De baarmoederhals van de baarmoeder, ook bekend als de baarmoederhals of baarmoederhals, hecht de vagina aan de baarmoeder.
Het is ongeveer vier centimeter lang, waarvan ongeveer de helft zich uitstrekt tot in het vaginale kanaal; de lengte van de baarmoederhals kan echter worden beïnvloed door leeftijd en bevalling, samen met individuele (genetische) variaties.
De baarmoederhals produceert een slijm dat helpt bij het transport van sperma van de vagina naar de baarmoeder, waar het een ei kan bevruchten als de vrouw ovuleert. Wanneer de vrouw niet ovuleert, wordt het baarmoederhalsslijm dikker en dient het als een barrière om sperma uit de baarmoeder te houden.
Tijdens de bevalling wordt de baarmoederhals dunner en verwijdt (expandeert) uiteindelijk tot 10 centimeter om de baby door het geboortekanaal te laten gaan.
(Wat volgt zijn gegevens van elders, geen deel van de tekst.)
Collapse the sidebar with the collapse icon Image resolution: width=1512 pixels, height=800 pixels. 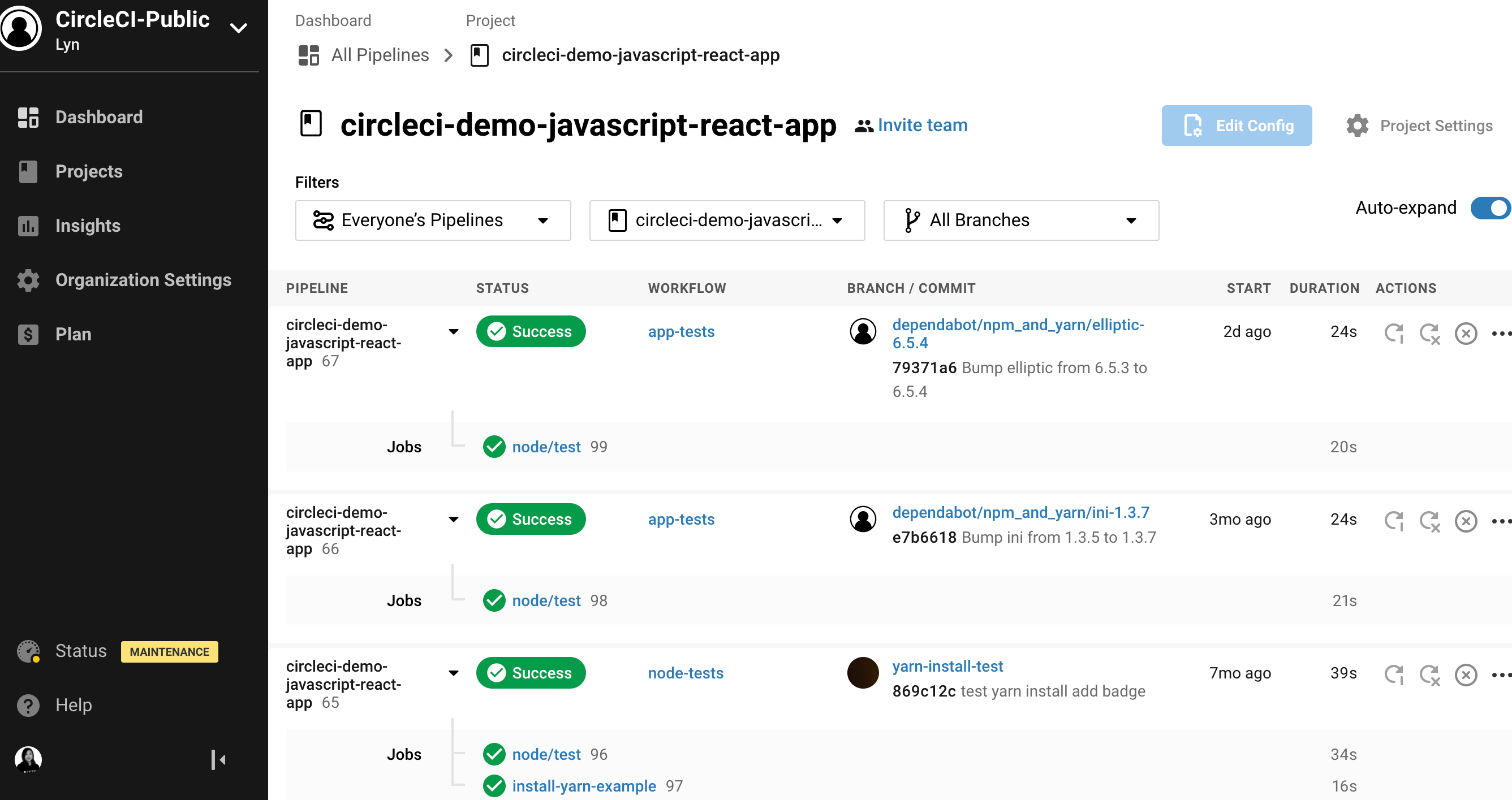218,759
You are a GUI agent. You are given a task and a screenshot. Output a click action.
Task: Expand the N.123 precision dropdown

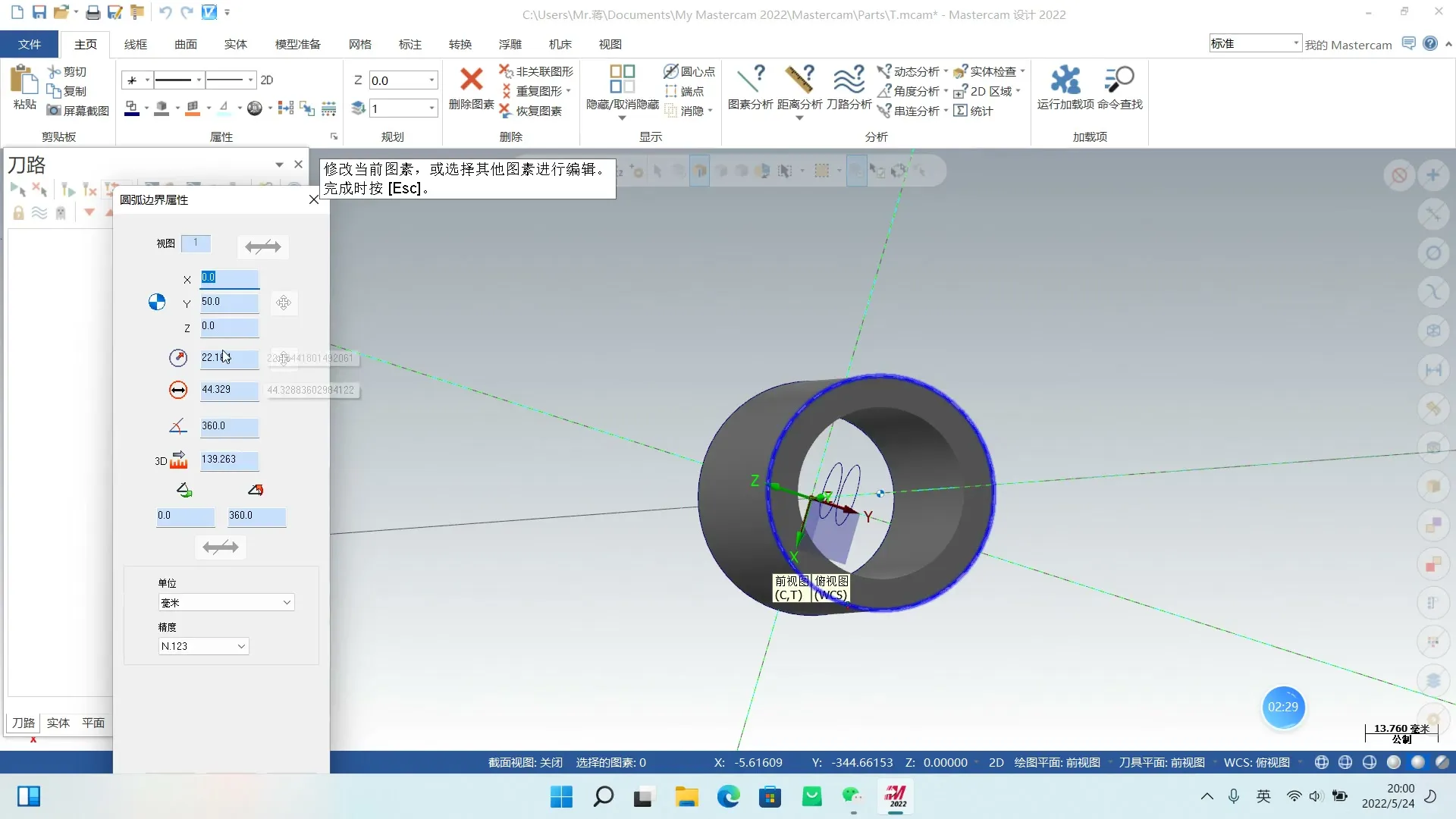241,647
Zodra de baby is geboren en de placenta is verdreven, begint de baarmoederhals te verdikken en te sluiten.
Kanker ontwikkelt zich soms in de baarmoederhals. Dysplasie is een volledig te behandelen aandoening van de baarmoederhals vóór de diagnose van de diagnose via een uitstrijkje. Als dysplasie niet wordt gediagnosticeerd en behandeld, begint baarmoederhalskanker, die meestal wordt veroorzaakt door het humaan papillomavirus, zich te verspreiden.